Thursday, March 19, 2015

Impact of Rotating Asteroid on Orientation of Artificial Gravity Tubes

In a NASA Spaceflight forums discussion, I had a new complication pointed out to me that I'm surprised I had not thought to cover on this blog before. The artificial gravity tubes are rotating, but the asteroid is as well. We can distill the implications into 3 options. Either:
  • the tube's axis of rotation will appear to move relative to the walls as the asteroid
  • you will have to use some complicated form of "compound" rotation
  • you will align the axis for rotation of all tubes parallel to the asteroid's axis of rotation
Aligning all tubes in the same direction is the most obvious and cheapest option. In the last post on global heat removal, I inadvertently designed this in. If you follow the implications a little bit, that implies that the majority of the heat exchangers are toward the asteroid's poles. This is intriguing because that would be the ideal place for space radiators in the first place. However, if the colony is pushing the spherical black-body limit, then it's not as good because the GEO radiator is toward the pole anyway.

Actually, an ability to precess was already designed into some O'Neil colony designs. With 2 artificial gravity tubes near to each other, they can push and pull so that they change the direction they face. This was proposed as a way to keep facing the sun, which obvious means they turn a full circle roughly every year (depends on the orbital position). For the asteroid rotation, we could be talking about rotation rates of 8 hours or less.
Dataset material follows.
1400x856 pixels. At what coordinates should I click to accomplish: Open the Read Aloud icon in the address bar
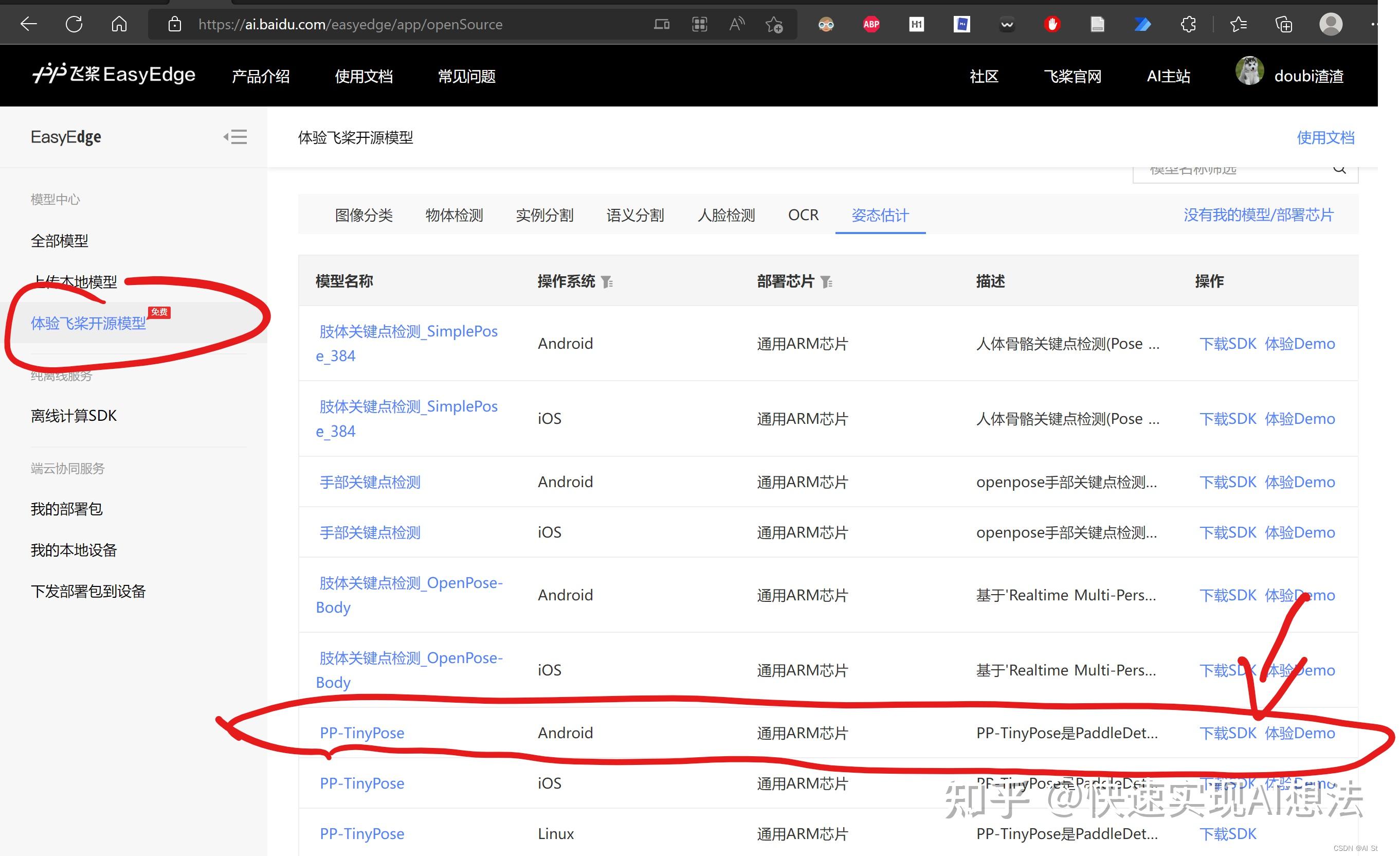pos(736,24)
Whether the forces involved and the unwanted acceleration on the surface are small enough is a question that is still unresolved.

This is a type of topic which I might return to sometime, but I've decide that I'm going to do a few micro-posts from the long list of things in my backlog where I introduce the subject in a few paragraphs.

1 comment:

  1. Upon review, I have no idea why I said poles. It seems like they would be all around the surface except for the poles, because the driving force is in the plane of rotation. Rotational axis is the same between the asteroid and tubes (to maintain an artificial sense of stationary-ness). Driving force for the air is perpendicular to that axis, thus, heat exchangers are on the sides.